Prince’s New Memoir Is Filled With Comic Strips, Private Journals and Goofy Photos

An interview with the co-author of 'The Beautiful Ones' shows new sides to the singer

Prince The Beautiful Ones
Early candid photos are a highlight of Prince's new memoir
Amazon

Before he passed away in 2016, Prince was in the process of putting together a memoir with writer Dan Piepenbring, an editor at the literary journal Paris Review.

“From my first encounter with Prince I knew he was a master storyteller,” he wrote in a pitch letter, which he shared with The Guardian. “To help him tell his stories in a new mode would be a once-in-a-lifetime honour.” In an interview with the UK newspaper, Piepenbring shares his three-month experience at Prince’s Paisley Park complex in Minnesota, which he describes as “bizarre” and “surreal” … and an experience detailed in The Beautiful Ones, out October 29.

A few things stood out: Prince was not a fan of interviewers or writers, the latter being referred to as “mamma-jammas wearing glasses and an alligator shirt behind a typewriter.” However, the musician and Piepenbring did bond, with Prince referring to his editor as “my brother Dan.” They attended concerts, parties and movie screenings (Kung Fu Panda 3!) together and discussed his schooling, childhood epilepsy and the death of former girlfriend Vanity. Prince also shared high school comic strips and early photo albums.

Prince The Beautiful Ones
The hardcover for “The Beautiful Ones,” available October 29th
Prince Store

They also discussed making the book a work of two distinct voices (Prince and Piepenbring) that merge over the narrative. “The fact that he wanted to produce something so formalist and postmodern and strange was the most surprising thing,” says the writer.
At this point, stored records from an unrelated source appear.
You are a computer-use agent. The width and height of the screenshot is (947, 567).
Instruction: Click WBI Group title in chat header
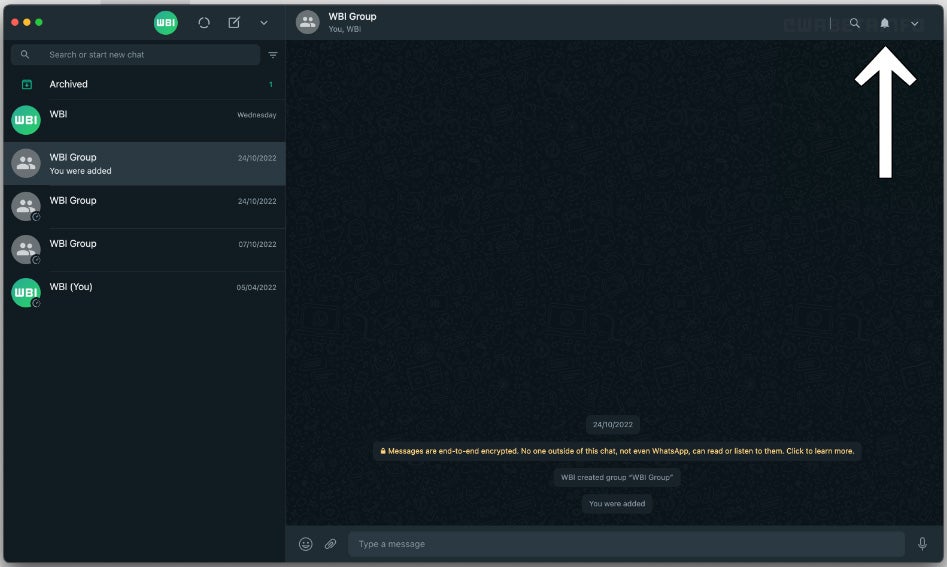352,17
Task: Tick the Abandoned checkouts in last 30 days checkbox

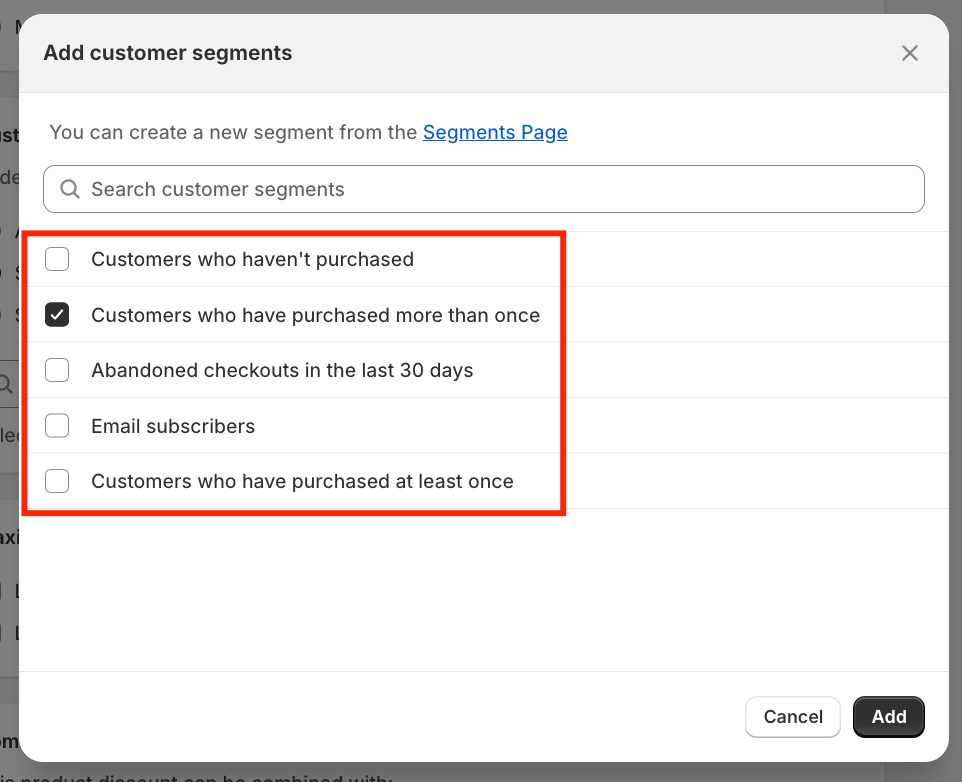Action: click(x=57, y=370)
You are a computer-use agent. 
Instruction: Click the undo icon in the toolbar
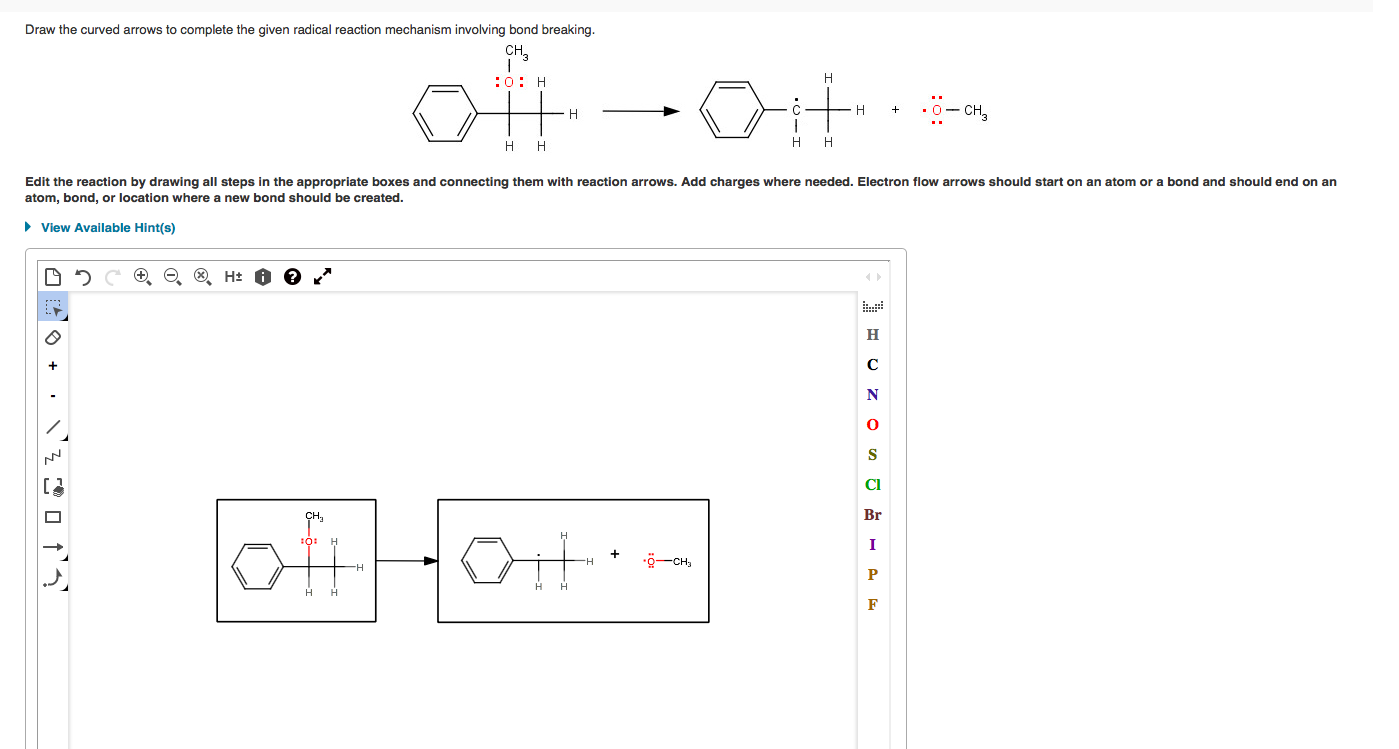[x=83, y=276]
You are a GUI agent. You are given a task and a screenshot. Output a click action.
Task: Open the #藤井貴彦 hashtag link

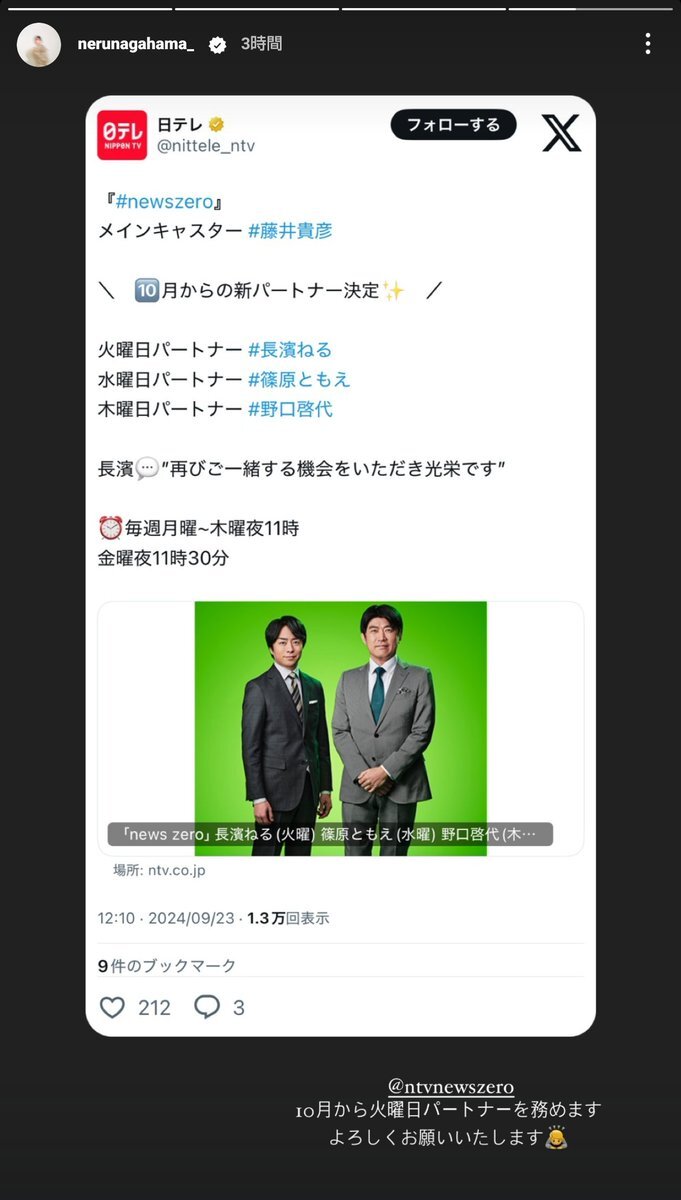tap(290, 231)
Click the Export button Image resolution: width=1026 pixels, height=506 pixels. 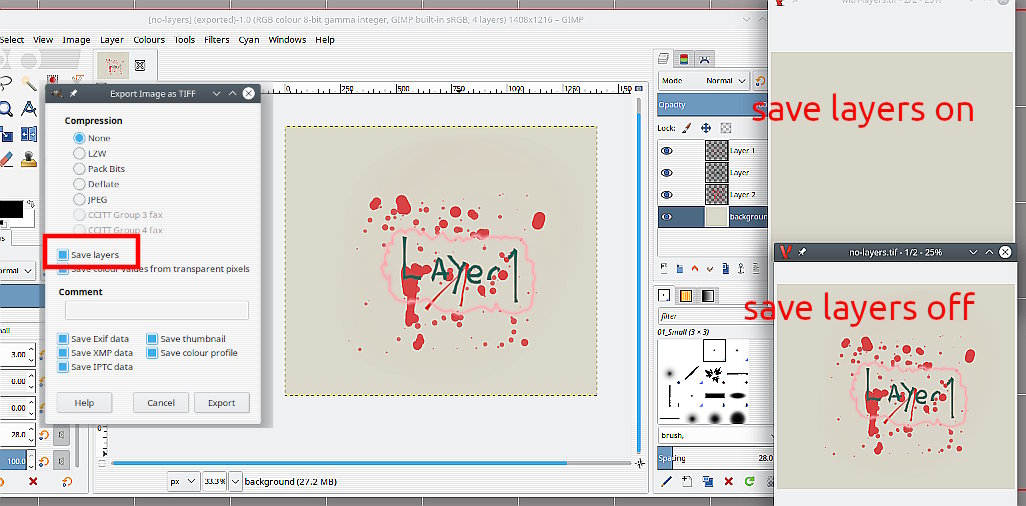click(x=221, y=403)
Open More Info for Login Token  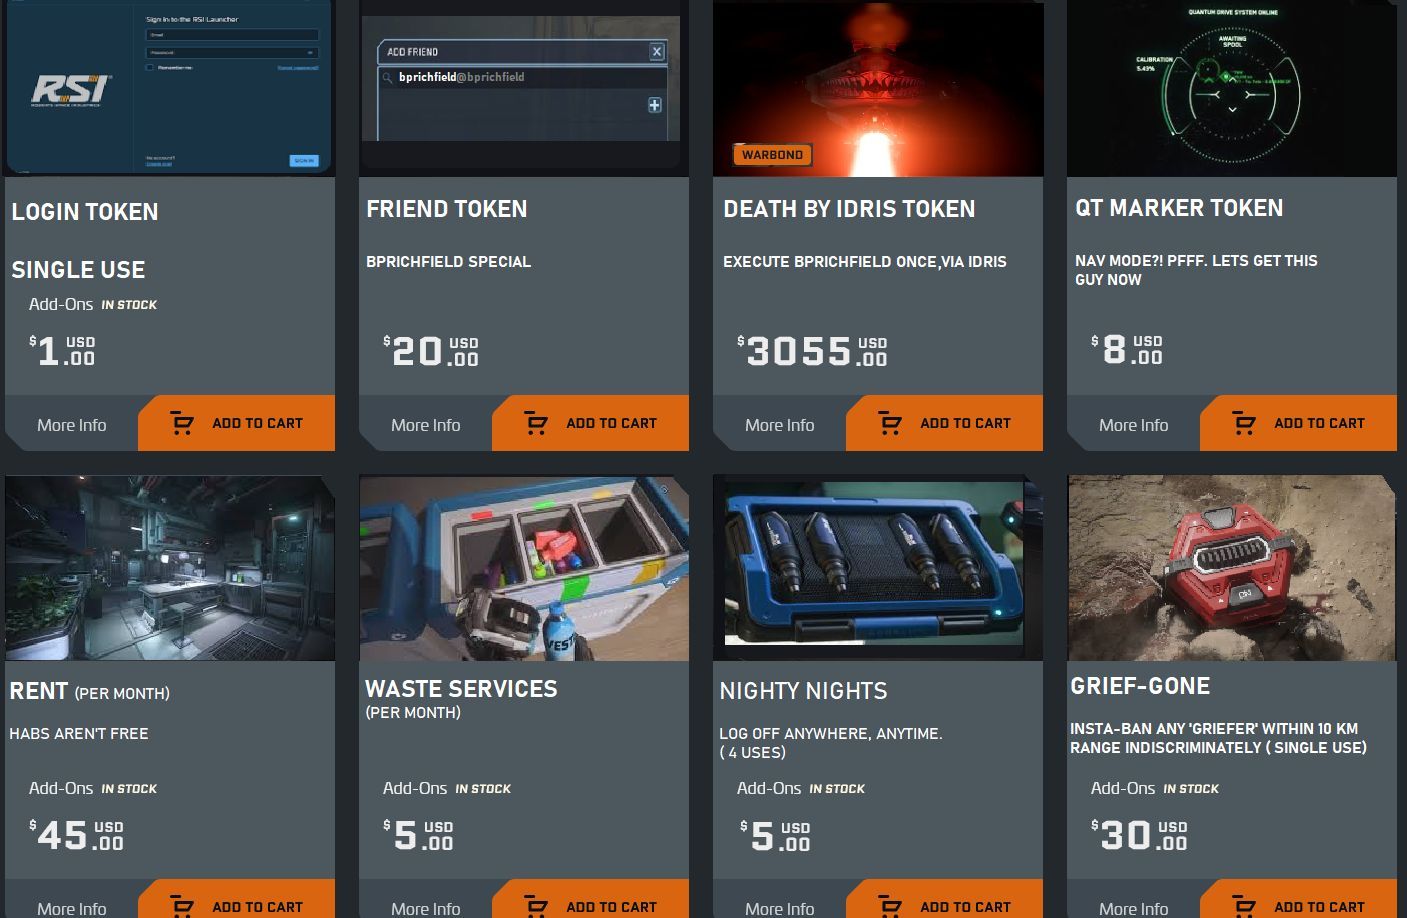pos(72,425)
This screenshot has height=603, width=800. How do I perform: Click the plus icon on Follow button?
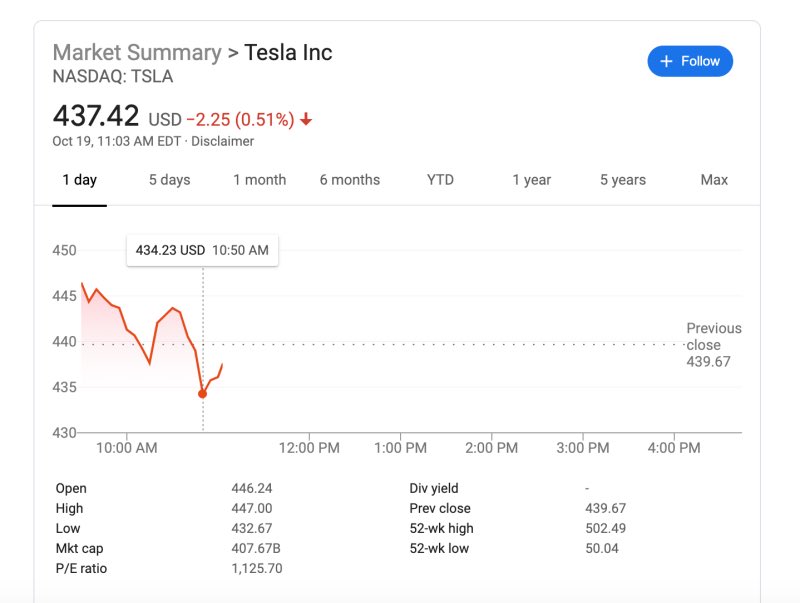pyautogui.click(x=667, y=61)
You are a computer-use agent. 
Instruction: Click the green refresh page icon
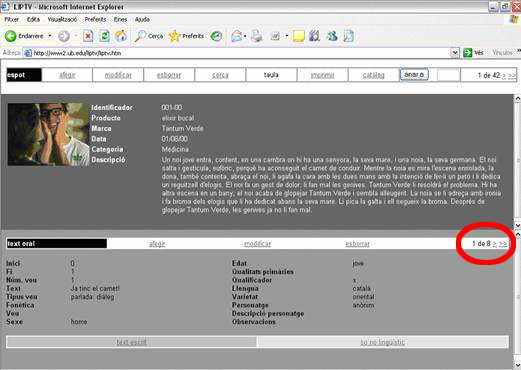104,36
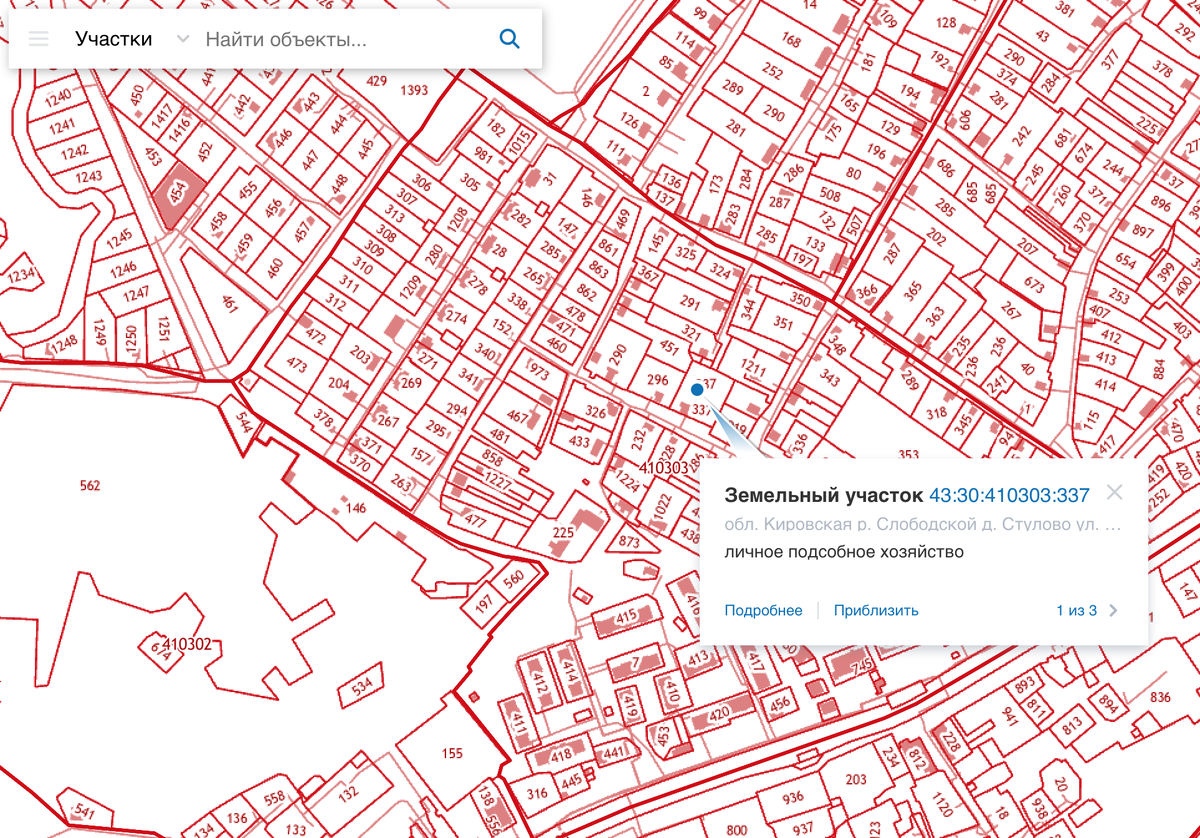This screenshot has width=1200, height=838.
Task: Open the hamburger menu
Action: pyautogui.click(x=39, y=39)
Sadly, the singer passed away three months after the collaboration started, but shortly after Piepenbring as granted access to Prince’s vault and estate so he could continue the book, now an anthology with photos, scrapbooks and even reproductions of Prince’s handwriting.

And a bit of the Purple One’s own music criticism: “We need to tell [music media conglomerates] that they keep trying to ram Katy Perry and Ed Sheeran down our throats and we don’t like it no matter how many times they play it,” he says.